■ WHAT YOU NEED TO DO
Write out exactly the lines of the entries below from the one holding "Viewport: 701px width, 554px" to the one holding "Click the browser", inclusive, and leave out all other lines.
━━━━━ DATASET RECORDS ━━━━━
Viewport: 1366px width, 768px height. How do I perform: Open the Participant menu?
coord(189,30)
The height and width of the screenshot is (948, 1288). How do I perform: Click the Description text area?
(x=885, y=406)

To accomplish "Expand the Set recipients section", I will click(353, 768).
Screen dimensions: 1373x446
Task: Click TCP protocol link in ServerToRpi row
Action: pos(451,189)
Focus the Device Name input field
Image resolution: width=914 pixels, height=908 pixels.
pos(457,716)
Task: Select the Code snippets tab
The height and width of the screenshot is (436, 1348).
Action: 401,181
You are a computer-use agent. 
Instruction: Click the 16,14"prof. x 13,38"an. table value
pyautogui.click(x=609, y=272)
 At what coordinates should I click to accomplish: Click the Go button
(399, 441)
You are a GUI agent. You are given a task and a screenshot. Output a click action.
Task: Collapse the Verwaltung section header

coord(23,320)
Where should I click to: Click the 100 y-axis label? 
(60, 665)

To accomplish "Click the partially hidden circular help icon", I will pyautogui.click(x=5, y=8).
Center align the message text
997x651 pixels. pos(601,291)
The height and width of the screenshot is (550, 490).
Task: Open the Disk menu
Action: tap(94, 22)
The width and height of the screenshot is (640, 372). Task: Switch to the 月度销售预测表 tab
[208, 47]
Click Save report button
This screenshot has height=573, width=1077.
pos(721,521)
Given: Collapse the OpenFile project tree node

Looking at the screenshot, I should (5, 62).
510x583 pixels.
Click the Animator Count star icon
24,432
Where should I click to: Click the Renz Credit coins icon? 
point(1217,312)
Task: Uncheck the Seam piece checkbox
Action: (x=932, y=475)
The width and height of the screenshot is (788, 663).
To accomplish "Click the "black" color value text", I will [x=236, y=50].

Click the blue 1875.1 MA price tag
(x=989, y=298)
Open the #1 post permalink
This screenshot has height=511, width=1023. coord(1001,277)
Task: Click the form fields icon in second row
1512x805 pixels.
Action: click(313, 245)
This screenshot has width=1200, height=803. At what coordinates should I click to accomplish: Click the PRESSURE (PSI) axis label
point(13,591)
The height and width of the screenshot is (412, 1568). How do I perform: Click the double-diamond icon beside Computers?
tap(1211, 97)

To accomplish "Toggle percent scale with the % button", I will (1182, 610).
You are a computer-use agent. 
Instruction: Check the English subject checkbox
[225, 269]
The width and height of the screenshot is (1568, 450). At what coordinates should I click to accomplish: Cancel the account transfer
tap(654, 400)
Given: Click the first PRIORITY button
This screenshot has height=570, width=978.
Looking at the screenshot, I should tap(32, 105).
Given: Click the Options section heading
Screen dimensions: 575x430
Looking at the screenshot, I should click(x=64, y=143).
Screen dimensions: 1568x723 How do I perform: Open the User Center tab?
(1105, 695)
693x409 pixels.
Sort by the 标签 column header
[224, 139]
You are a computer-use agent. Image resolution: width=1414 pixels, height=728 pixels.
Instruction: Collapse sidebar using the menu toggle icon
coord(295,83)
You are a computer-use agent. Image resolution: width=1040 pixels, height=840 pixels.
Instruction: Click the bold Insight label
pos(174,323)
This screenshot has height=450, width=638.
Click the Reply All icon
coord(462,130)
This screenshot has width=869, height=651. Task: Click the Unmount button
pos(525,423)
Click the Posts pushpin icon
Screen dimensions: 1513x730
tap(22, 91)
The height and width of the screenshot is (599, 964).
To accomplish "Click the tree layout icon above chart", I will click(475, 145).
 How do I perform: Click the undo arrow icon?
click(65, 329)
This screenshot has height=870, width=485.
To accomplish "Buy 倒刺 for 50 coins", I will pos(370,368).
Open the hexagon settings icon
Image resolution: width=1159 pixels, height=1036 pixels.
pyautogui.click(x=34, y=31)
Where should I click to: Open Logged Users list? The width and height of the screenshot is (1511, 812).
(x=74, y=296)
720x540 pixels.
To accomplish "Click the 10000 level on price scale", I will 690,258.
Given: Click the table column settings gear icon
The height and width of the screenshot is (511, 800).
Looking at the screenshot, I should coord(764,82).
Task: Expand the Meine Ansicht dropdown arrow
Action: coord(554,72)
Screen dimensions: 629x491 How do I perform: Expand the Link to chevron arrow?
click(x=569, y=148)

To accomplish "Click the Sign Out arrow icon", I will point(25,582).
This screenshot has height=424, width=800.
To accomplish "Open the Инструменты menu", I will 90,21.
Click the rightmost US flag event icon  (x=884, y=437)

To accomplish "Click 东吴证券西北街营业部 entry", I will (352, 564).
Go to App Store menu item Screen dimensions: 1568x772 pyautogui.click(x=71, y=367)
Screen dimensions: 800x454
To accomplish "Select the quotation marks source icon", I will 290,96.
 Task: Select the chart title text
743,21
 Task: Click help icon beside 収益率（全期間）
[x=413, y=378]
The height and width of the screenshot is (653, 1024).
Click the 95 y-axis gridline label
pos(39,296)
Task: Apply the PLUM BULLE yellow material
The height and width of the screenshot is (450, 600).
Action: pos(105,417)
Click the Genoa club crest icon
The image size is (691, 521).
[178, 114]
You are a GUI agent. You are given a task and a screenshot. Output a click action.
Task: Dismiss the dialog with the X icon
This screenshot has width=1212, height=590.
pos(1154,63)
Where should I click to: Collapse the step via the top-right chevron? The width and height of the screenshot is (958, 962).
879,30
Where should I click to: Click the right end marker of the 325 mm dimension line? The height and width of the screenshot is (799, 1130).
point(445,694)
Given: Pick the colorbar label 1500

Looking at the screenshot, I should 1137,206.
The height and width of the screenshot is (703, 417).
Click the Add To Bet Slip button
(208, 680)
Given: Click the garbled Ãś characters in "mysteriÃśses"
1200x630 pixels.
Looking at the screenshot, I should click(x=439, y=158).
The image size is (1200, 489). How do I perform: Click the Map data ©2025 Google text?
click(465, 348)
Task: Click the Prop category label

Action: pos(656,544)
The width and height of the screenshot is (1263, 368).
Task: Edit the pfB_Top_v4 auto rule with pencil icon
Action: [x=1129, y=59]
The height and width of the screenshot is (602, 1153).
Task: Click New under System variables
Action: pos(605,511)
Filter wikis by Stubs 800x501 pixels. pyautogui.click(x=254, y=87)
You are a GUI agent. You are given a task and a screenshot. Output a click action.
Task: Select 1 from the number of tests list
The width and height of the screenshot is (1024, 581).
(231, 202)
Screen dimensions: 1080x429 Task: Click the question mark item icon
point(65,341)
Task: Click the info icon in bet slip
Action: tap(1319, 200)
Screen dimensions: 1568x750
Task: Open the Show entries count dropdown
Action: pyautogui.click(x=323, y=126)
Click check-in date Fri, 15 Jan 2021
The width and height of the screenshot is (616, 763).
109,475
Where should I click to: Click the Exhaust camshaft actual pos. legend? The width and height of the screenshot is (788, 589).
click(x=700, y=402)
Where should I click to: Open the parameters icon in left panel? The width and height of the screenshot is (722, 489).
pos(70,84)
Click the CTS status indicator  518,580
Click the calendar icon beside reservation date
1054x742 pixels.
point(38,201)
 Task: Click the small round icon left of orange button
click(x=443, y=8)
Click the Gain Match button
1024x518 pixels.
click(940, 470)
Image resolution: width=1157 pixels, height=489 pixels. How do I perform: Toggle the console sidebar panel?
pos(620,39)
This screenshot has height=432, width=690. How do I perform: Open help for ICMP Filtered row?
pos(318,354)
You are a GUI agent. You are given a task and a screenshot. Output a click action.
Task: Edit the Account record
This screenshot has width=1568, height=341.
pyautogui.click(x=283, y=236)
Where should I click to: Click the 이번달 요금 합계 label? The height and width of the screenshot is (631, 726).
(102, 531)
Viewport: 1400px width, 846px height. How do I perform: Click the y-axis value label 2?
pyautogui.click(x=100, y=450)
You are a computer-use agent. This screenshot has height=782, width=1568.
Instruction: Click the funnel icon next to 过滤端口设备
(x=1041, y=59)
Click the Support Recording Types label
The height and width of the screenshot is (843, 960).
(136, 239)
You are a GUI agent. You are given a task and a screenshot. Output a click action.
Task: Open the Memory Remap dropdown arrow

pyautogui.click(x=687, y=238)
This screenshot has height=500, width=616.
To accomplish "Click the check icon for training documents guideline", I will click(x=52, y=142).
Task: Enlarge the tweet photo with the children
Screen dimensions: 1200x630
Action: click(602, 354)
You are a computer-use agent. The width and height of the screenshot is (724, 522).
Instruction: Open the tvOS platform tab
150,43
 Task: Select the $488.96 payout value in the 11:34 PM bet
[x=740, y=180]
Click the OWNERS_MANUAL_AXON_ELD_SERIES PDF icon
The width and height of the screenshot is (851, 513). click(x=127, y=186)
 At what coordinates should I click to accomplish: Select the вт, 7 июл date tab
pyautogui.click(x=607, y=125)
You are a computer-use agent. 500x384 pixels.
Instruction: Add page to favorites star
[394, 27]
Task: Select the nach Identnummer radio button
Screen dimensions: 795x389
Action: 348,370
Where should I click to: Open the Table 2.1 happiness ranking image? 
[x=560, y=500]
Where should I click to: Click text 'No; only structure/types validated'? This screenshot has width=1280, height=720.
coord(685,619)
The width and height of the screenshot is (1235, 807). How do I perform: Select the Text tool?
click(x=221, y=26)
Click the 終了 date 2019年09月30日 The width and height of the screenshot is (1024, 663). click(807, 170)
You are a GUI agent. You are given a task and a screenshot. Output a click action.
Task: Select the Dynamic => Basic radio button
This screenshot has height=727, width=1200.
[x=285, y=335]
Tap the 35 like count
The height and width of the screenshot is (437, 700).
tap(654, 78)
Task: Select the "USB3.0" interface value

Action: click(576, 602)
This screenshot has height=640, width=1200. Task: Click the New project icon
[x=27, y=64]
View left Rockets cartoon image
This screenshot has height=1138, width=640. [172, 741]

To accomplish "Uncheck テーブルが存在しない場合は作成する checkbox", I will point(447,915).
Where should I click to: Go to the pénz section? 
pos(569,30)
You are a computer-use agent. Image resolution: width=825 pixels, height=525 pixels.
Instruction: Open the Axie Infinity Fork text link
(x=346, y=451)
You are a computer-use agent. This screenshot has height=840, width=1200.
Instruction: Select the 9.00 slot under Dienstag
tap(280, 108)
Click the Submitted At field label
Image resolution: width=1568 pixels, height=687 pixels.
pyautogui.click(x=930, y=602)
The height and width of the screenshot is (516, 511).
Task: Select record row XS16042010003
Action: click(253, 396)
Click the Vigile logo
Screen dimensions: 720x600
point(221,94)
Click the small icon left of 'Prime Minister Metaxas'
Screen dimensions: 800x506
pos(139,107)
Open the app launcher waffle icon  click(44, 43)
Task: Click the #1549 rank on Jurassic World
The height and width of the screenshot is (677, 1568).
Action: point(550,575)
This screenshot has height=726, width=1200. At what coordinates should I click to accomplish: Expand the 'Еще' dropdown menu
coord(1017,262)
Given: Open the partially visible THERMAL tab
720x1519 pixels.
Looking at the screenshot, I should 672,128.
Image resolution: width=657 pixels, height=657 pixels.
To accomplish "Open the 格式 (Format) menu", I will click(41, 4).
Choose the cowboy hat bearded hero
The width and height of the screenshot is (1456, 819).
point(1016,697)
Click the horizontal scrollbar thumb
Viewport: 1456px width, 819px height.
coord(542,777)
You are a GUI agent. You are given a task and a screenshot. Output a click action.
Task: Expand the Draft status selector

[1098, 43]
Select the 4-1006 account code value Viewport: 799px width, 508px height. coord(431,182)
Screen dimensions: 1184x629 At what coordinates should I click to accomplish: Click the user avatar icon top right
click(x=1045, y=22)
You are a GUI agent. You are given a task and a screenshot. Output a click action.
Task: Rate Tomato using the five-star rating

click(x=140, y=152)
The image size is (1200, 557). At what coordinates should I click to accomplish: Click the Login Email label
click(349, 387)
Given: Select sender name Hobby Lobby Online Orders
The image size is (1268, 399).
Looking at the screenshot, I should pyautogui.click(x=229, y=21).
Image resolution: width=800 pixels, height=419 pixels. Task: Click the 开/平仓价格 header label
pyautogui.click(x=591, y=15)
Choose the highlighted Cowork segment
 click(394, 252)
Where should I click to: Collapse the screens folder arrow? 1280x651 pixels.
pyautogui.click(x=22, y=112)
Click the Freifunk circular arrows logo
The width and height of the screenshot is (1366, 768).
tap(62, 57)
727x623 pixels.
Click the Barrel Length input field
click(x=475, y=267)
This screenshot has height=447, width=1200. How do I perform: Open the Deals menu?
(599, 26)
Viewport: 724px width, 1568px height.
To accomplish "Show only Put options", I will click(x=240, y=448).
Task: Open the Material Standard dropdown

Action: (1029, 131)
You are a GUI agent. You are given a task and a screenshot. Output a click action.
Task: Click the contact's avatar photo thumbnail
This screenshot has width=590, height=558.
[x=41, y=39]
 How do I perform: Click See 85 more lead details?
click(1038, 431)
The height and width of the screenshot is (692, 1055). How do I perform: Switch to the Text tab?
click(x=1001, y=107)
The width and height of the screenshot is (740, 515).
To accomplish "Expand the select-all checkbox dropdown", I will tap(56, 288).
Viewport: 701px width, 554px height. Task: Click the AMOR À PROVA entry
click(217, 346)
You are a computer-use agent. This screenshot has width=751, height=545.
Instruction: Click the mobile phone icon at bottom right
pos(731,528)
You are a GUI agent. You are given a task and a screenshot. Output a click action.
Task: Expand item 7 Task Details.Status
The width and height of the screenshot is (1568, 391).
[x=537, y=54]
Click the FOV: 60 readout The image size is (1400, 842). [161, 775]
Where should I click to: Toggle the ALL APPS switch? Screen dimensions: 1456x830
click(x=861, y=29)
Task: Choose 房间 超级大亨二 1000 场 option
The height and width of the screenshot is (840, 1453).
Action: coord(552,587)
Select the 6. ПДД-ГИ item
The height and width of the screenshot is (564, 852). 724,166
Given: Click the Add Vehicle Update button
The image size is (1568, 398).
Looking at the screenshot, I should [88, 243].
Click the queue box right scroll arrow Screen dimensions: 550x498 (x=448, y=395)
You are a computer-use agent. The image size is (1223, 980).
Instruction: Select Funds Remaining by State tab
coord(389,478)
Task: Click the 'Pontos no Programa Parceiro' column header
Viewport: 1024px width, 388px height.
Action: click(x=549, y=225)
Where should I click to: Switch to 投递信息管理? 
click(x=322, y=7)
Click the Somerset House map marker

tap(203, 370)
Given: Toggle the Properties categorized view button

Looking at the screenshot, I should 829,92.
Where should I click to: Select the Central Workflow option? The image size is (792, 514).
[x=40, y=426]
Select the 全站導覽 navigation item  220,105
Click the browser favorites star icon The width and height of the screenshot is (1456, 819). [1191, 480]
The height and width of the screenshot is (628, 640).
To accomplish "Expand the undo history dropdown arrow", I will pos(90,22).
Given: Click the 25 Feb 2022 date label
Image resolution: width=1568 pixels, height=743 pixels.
━━━━━
■ WRITTEN ANSWER
Viewport: 701px width, 554px height. Task: Click the AMOR À PROVA entry
click(217, 346)
You are a computer-use agent. This screenshot has width=751, height=545.
Instruction: Click the mobile phone icon at bottom right
pos(731,528)
You are a GUI agent. You are given a task and a screenshot. Output a click action.
Task: Expand item 7 Task Details.Status
The width and height of the screenshot is (1568, 391).
[x=537, y=54]
Click the FOV: 60 readout The image size is (1400, 842). [161, 775]
Where should I click to: Toggle the ALL APPS switch? Screen dimensions: 1456x830
click(x=861, y=29)
Task: Choose 房间 超级大亨二 1000 场 option
The height and width of the screenshot is (840, 1453).
Action: coord(552,587)
Select the 6. ПДД-ГИ item
The height and width of the screenshot is (564, 852). 724,166
Given: Click the Add Vehicle Update button
The image size is (1568, 398).
Looking at the screenshot, I should [88, 243].
Click the queue box right scroll arrow Screen dimensions: 550x498 (x=448, y=395)
You are a computer-use agent. The image size is (1223, 980).
Instruction: Select Funds Remaining by State tab
coord(389,478)
Task: Click the 'Pontos no Programa Parceiro' column header
Viewport: 1024px width, 388px height.
Action: click(x=549, y=225)
Where should I click to: Switch to 投递信息管理? 
click(x=322, y=7)
Click the Somerset House map marker

tap(203, 370)
Given: Toggle the Properties categorized view button

Looking at the screenshot, I should 829,92.
Where should I click to: Select the Central Workflow option? The image size is (792, 514).
[x=40, y=426]
Select the 全站導覽 navigation item  220,105
Click the browser favorites star icon The width and height of the screenshot is (1456, 819). [1191, 480]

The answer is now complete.